I do love that this image shows an early adopter of keyboard-on-lap style.
And you know what? It did offer high-powered business functions! And then it offered you an hour or so to go have coffee while you waited for your report to print.
Ah, my first computer: a TRS-80 Model 1. All decked out with 48K memory, Level II Basic ROM, Modem (rarely used as Compuserve was 6.00 per hour back then), 5" Single sided single density floppy drive holding 90K bytes per disk. 1.8 MHz Z-80 processor. Writing in assembly, it was fast enough. It still sits in my Mom's basement. It'd be fun to resurrect it and some of my old programming projects, and put up some web pages about it.
I was, like, the only kid person in town that knew how to use computers, so when all the businesses started buying in TRS-80s, I was never hurtin' for workin'.
I WAS A VISICALC GOD BABY!
One of those trash-80s even had an 8 megabyte hard drive!
I'll be eternally grateful to my high school freshman algebra teacher. I finished all the year's work in about a month, so in order to give me something to do, he brought in his own TRS-80 and set me to learning everything I could about it. Were it not for him, I probably would have turned to a life of vice and crime or something.
See, those were of the era when we had COMPUTERS, you know, those amazing futurific marvels that were sci-fi come true. They were progress made manifest and were super neat-o keen, and everybody and their brother were prone to use "Joshua" as a password and think they were being so very clever. Damn, I miss that.
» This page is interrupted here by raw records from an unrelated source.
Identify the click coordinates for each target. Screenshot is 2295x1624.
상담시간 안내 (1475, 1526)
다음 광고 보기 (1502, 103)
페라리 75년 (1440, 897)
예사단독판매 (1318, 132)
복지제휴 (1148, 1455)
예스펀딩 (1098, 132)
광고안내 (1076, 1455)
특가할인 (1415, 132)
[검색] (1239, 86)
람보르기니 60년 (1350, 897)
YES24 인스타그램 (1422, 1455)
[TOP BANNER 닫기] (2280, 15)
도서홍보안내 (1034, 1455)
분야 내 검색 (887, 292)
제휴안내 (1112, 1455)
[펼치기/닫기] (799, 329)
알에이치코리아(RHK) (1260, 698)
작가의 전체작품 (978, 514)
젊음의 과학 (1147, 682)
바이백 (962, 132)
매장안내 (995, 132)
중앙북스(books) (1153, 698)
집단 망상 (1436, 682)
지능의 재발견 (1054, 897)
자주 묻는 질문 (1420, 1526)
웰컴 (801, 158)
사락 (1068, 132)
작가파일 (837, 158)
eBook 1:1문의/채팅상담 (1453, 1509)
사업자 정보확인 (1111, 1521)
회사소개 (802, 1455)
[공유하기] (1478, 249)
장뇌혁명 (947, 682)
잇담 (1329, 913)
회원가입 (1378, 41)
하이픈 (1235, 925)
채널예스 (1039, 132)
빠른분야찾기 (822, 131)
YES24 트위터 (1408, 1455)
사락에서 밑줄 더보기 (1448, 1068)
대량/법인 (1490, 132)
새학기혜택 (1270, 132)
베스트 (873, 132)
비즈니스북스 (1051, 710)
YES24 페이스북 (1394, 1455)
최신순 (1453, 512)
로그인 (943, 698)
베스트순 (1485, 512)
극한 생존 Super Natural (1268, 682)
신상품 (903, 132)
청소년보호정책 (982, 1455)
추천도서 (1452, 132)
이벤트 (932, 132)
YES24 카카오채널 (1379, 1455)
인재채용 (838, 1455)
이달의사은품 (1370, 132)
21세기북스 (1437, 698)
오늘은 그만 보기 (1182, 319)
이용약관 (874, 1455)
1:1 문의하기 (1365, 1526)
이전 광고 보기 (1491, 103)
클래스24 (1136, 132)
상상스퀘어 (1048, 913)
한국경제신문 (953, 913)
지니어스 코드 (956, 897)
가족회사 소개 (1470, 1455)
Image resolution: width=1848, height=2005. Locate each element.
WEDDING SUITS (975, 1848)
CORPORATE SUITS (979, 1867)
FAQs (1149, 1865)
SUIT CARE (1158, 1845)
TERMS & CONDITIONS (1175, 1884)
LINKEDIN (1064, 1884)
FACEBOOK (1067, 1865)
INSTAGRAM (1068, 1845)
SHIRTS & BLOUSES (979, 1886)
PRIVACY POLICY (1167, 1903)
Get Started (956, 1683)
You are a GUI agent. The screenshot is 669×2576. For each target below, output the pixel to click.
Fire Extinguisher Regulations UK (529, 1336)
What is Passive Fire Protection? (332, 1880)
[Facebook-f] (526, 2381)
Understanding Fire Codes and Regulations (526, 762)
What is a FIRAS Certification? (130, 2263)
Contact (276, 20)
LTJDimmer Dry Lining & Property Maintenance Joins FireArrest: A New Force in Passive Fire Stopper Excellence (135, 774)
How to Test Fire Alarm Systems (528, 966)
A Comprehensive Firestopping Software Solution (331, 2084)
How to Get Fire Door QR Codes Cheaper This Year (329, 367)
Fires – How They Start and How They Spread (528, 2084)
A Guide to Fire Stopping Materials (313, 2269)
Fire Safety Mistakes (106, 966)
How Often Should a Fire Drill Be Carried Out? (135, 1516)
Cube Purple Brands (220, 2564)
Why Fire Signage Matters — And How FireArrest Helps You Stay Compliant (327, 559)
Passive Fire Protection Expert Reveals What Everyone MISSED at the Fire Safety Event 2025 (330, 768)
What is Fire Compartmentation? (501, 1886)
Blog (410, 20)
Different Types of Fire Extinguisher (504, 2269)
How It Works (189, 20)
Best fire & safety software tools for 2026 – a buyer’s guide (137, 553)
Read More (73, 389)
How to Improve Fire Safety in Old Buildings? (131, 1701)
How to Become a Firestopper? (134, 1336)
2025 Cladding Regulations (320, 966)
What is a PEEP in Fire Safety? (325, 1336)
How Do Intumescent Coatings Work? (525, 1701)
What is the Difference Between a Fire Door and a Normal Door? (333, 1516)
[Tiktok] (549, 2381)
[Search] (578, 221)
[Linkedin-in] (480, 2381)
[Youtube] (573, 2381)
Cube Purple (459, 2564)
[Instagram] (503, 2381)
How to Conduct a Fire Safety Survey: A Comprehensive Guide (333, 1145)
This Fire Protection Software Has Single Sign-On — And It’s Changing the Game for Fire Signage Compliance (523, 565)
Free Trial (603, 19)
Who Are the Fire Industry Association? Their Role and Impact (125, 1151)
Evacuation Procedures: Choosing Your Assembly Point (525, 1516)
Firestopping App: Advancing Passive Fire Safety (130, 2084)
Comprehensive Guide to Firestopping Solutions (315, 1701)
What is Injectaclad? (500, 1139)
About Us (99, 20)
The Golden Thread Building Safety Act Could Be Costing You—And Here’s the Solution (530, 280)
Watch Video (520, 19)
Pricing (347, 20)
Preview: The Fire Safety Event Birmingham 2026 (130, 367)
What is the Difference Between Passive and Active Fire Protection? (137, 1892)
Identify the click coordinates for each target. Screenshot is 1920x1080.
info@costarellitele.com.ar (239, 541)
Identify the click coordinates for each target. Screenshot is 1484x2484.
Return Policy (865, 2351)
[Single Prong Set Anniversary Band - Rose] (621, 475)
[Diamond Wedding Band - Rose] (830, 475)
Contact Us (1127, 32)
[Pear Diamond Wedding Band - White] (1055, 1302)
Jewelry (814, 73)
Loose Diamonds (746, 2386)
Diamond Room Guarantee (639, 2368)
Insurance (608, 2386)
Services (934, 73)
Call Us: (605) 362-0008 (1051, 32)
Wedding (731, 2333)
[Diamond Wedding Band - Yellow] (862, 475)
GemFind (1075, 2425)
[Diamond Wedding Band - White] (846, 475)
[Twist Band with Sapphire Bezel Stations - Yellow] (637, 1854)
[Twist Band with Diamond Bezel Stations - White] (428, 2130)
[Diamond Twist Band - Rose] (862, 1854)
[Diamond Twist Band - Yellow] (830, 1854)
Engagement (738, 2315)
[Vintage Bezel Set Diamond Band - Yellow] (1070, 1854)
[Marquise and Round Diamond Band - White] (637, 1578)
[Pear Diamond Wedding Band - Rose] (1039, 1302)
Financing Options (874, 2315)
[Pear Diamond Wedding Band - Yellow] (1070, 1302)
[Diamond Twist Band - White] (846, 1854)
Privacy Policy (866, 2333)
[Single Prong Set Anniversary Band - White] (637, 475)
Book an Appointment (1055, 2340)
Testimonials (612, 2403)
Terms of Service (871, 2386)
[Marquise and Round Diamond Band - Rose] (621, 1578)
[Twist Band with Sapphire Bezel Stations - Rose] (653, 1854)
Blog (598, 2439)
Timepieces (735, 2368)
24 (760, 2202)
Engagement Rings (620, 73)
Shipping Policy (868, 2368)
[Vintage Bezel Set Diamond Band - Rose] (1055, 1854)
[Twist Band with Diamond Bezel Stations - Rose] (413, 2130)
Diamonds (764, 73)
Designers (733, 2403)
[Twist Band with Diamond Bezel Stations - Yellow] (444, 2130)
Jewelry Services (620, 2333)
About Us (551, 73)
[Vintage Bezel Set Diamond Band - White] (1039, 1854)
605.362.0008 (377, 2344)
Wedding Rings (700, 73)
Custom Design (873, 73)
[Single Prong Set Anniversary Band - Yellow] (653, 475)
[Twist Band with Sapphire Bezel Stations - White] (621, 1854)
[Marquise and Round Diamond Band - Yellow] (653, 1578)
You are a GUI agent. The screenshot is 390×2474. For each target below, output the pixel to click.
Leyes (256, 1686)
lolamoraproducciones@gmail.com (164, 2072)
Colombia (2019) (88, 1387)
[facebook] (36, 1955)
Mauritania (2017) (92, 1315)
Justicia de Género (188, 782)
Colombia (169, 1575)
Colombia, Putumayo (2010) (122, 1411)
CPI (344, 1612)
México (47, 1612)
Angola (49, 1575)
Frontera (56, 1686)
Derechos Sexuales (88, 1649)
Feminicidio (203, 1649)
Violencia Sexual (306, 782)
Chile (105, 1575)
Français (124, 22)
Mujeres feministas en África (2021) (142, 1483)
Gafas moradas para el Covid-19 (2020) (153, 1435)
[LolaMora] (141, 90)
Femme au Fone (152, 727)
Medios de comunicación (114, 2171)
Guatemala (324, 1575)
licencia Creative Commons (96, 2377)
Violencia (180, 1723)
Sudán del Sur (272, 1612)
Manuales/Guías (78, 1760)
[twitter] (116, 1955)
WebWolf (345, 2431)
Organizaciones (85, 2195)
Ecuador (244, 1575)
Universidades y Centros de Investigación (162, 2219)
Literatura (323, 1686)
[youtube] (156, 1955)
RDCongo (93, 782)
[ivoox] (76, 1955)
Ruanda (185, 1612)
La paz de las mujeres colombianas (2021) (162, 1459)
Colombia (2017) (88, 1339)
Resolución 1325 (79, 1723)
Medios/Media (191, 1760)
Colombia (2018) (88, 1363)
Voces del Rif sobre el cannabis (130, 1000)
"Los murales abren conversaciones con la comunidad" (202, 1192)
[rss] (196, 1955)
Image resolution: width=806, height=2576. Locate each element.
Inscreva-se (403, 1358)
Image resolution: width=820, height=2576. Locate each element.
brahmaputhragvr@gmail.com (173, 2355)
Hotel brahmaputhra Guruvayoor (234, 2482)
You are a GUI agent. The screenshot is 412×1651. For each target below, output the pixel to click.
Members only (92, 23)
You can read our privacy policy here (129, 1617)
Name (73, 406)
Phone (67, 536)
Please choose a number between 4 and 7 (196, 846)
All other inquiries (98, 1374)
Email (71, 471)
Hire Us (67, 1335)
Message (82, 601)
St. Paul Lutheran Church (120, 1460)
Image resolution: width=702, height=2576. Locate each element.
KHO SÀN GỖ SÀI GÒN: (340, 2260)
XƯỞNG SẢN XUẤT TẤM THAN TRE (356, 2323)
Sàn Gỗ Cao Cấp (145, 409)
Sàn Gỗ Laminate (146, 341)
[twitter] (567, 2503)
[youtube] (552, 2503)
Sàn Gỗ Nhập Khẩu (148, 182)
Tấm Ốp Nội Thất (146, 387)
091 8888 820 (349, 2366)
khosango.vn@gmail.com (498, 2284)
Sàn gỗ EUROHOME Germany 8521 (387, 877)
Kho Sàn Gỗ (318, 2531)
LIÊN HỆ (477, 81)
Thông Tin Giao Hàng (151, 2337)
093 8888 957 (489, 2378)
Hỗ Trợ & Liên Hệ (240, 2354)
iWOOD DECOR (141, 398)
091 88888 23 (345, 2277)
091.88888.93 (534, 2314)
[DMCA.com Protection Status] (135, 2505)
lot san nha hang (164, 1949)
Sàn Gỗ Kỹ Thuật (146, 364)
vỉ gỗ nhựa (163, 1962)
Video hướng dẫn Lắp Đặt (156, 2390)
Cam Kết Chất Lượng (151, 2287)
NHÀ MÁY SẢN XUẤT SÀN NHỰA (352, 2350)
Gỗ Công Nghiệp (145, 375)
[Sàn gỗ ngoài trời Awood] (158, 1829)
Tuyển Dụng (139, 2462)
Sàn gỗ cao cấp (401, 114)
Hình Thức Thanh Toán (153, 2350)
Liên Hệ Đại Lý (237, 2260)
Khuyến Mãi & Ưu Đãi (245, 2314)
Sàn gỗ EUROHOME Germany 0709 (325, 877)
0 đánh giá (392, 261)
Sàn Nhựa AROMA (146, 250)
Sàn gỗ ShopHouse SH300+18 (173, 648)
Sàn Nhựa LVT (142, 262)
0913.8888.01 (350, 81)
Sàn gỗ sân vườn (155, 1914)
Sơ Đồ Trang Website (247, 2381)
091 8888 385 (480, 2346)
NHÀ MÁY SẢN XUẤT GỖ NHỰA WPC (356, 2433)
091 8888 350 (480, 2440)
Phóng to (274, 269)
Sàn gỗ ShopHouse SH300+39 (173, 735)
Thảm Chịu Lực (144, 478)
Today, computers are amazing, they are fun, they are powerful, but on some level prosaic, they lack a lot of the "Holy shit, I want one!" romance of the Carter-Reagan era.
I never had one like that but was around them on occasion and coveted, oh how i coveted. I had a Commodore C-64 for awhile, until a kid from my church sent a static charge through the keyboard and fried something, about a third of the keys stopped working. And then I was computer-less for years.
If someone says the word computer, it's those devices I think of, not the stuff we have now. But then I may be a nostalgic freak, after all, does a normal person take a modern monitor with 32 bit color and do a custom window theme that is just black and amber from time to time?
At our house it was the Epson QX-10. Before then it was the Zenith Heath (leading to that great name, the "Heath User's Group" - my mom designed the logo)
...does a normal person take a modern monitor with 32 bit color and do a custom window theme that is just black and amber from time to time?
A few friends in elementary school had computers. One a C64, one A TRS80, one an Apple IIe (he and his brother had built a Heathkit a couple years earlier), and then me with my ZX80. The Trash 80 and the Apple 2 were excellent platforms for learning to program. The C64 played games. The Sinclair ZX80 ran Basic and had a cassette tape drive. Most all I got out of it was bragging rights, "I owned a pre-Timex ZX80, so there." It was replaced by an Atari 800 (talk about playing games!) and then a 1040ST (1 MB RAM, motherfuckers!). Man, those Ataris were good machines.
Well, if you guys want to get really back-to-the-future-retro, I was hooked into a ControlData PLATO system at my elementary school so there! This thing had a touch screen, awesome vector graphics, online interactivity. All in 1977!